BERLINER MORGENPOST: Ausdiskutieren, nicht wegschweigen Hajo Schumacherüber die Entscheidung der Bundesbank, Thilo Sarrazin abzusetzen

Die Bundesbank hat entschieden, Sarrazin soll
gehen. Jetzt wird auch die SPD fieberhaft nach einer Chance suchen,
sich des unangenehmen Genossen zu entledigen. Keine Frage: Der
Zahlenmann hat mit seinem Thesengewitter und nachfolgenden
Einlassungen für Empörung gesorgt, oft zu Recht. Dennoch: Nicht alle
Gedanken Sarrazins sind wirr und nicht jeder ein Radikaler, der ihm
zustimmt. Vielmehr beweist das öffentliche Interesse, die
Leserbriefe, Tumulte in Buchläden und die Nachfrage nach Auftritten,
dass der frühere Berliner Finanzsenator ein Thema anspricht, das die
Leute bewegt, so oder so. Das Grundgesetz weist den Parteien eine
herausragende Rolle im demokratischen Miteinander zu. „Die Parteien
wirken bei der politischen Willensbildung des Volkes mit“, bestimmt
Artikel 21. Der politische Wille braucht politische Meinung, die
wiederum auf politischer Information gründet. Idealerweise
organisieren vor allem die beiden deutschen Volksparteien diesen
gesellschaftlichen Dialog, listen Argumente, markieren kontroverse
Positionen, suchen nach Lösungen, auch wenn die Themen, ihre
Protagonisten und deren Ton bisweilen schmerzen. Die Bundesbank kann
einen solchen Protagonisten zu Recht verbannen: Sie ist nicht Partei.

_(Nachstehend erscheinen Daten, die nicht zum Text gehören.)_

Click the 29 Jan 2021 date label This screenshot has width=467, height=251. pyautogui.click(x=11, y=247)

Die SPD würde einen Fehler machen, wenn sie das Gesprächsbedürfnis
mit einem Rausschmiss gleichsam abwürgte. Nähme eine lebendige
Diskussionspartei ihre Verantwortung wahr, dann würden die SPD-Oberen
selbstbewusst eine deutschlandweite Diskussionsreihe mit dem Querkopf
beginnen, von Genossen, für Genossen und alle anderen Interessierten.

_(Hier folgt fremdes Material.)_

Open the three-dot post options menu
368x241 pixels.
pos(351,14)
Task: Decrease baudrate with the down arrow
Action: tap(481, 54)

Warum setzen sich nicht Gabriel, Nahles, Stegner, Wowereit,
Steinmeier mit Sarrazin öffentlich auseinander, in einem fairen
Wettbewerb mit Argumenten, Fakten, Zahlen? Es gibt reichlich
Beispiele für gelungene Integration, genügend Studien, die Sarrazin
relativieren oder entkräften. Gerade Sozialdemokraten, die noch immer
mit Schröders Reformen hadern, können trefflich darüber streiten, ob
man den Wert von Menschen auf ihre volkswirtschaftliche
Leistungsbilanz reduzieren darf. Ein hartes aber faires Gespräch kann
jenes unkonkrete Empfinden versachlichen, das viele Bürger umtreibt.
Aber offenbar trauen gerade die SPD-Oberen ihren Argumenten nicht,
sondern überlassen die Debatte dem hektischen TV-Talk. Doch was bei
Beckmann, Plasberg und anderswo abgefeiert wird, gehört auf die Bühne
der Ortsvereine, etwas ruhiger, dafür gern ein wenig tiefschürfender.

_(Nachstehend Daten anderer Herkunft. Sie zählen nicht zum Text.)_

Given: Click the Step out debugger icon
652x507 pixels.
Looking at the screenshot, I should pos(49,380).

Demokratische Diskussion, dass heißt nicht, über-, sondern
miteinander zu reden. Doch die Schmerzangst der SPD ist offenbar
größer als die Einsicht, dass dieser Sarrazin ausdiskutiert werden
muss. Wegschweigen lässt sich das Integrationsthema nicht. Wenn jedem
unliebsamen Geist das Parteibuch entzogen wird, dann verwandelt sich
eine bunte Volkspartei in eine stromlinienförmige Sekte, die kaum
mehr Verbindung zu den Menschen hält, die sie eines Tages wählen
sollen. Dass bei manchen Bürgern der Verdacht wächst, da solle einer
mundtot gemacht werden, hilft nur denen, die mit
Verschwörungstheorien punkten wollen.